▶ Testo dell'esercizio

In seguito la dispersione dei credenti provocata dalla persecuzione e l’inizio della predicazione fra i non ebrei estesero l’opera di fare discepoli in paesi lontani. (At 8:4-12; 11:1-26) Come era avvenuto a Gerusalemme, spesso la predicazione e l’insegnamento pubblico servivano per trovare nuovi interessati, dopo di che quelli che diventavano discepoli venivano ulteriormente ammaestrati. A Efeso, per esempio, l’apostolo Paolo insegnò pubblicamente nella sinagoga. Quando sorse opposizione, separò dagli ebrei non credenti i discepoli, ai quali pronunciava discorsi nella scuola di Tiranno. (At 19:8-10) Paolo ammaestrava i discepoli anche nelle loro case, e cercava altri interessati insegnando di casa in casa. Agli anziani della congregazione di Efeso ricordò: “Non mi sono trattenuto dal dirvi nessuna delle cose che erano profittevoli né dall’insegnarvi pubblicamente e di casa in casa”. — At 20:20, 21; cfr. At 18:6, 7 a proposito dell’attività di Paolo a Corinto; vedi DISCEPOLO.

Insegnanti nella congregazione cristiana. Grazie all’attività svolta dall’apostolo Paolo e da altri, in molti luoghi furono stabilite congregazioni cristiane che continuavano a crescere. Ci volevano insegnanti qualificati per aiutare coloro che si associavano alle congregazioni a pervenire “tutti all’unità della fede e dell’accurata conoscenza del Figlio di Dio, all’uomo fatto, alla misura della statura che appartiene alla pienezza del Cristo”. (Ef 4:11-13) Questo poneva su quegli insegnanti un’onerosa responsabilità, che influiva direttamente sulla vita di altri cristiani. Nella congregazione la posizione degli insegnanti era così importante da essere elencata al terzo posto, subito dopo quella degli apostoli e dei profeti. (1Co 12:28) Non era una posizione occupata dai cristiani in generale (1Co 12:29), e mai da donne. L’apostolo Paolo scrive: “Non permetto alla donna di insegnare né di esercitare autorità sull’uomo”. (1Tm 2:12) Sorveglianti, o anziani, nominati dallo spirito santo prestavano servizio come insegnanti. — At 20:17, 25-30; 1Tm 3:1, 2; 5:17.

Questi anziani dovevano dare un esempio degno di essere imitato ed essere accurati nel loro insegnamento, attenendosi sempre all’ispirata Parola di Dio. Come insegnanti qualificati costituivano un baluardo contro l’allontanamento dalla vera fede, essendo sempre desti a correggere quelli che erano caduti vittime di insegnamenti sbagliati e ad agire contro coloro che promuovevano sette. — 1Tm 4:6, 7, 16; 6:2b-6; 2Tm 2:2, 14-26; 3:14-17; Tit 1:10, 11; 2:1, 6, 7; 3:9-11; cfr. Ri 2:14, 15, 20-24.

▶ Dati di origine

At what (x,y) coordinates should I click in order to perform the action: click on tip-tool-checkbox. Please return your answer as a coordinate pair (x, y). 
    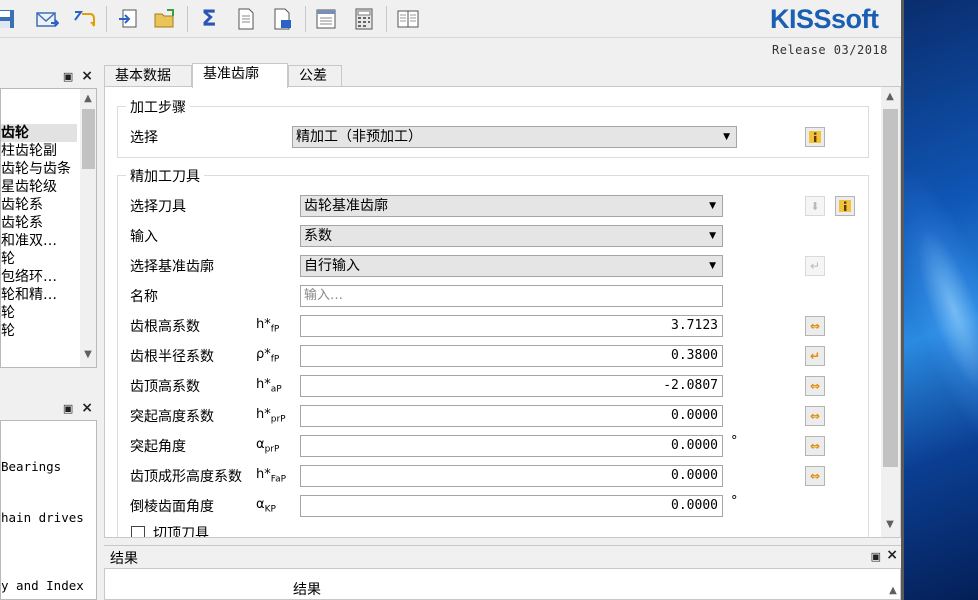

▶ Completa quanto segue
1. Traduci in inglese questa frase del testo dell'esercizio: “A Efeso, per esempio, l’apostolo Paolo insegnò pubblicamente nella sinagoga.”
2. Secondo il testo dell'esercizio, dove pronunciava discorsi Paolo ai discepoli a Efeso dopo averli separati dagli ebrei non credenti?
3. Trascrivi dal testo dell'esercizio tutto il brano che va da “Questi anziani dovevano” fino a “2:14, 15, 20-24.”.

▶ Risposte scritte
1. In Ephesus, for example, the apostle Paul taught publicly in the synagogue.

2. Nella scuola di Tiranno.

3.
Questi anziani dovevano dare un esempio degno di essere imitato ed essere accurati nel loro insegnamento, attenendosi sempre all’ispirata Parola di Dio. Come insegnanti qualificati costituivano un baluardo contro l’allontanamento dalla vera fede, essendo sempre desti a correggere quelli che erano caduti vittime di insegnamenti sbagliati e ad agire contro coloro che promuovevano sette. — 1Tm 4:6, 7, 16; 6:2b-6; 2Tm 2:2, 14-26; 3:14-17; Tit 1:10, 11; 2:1, 6, 7; 3:9-11; cfr. Ri 2:14, 15, 20-24.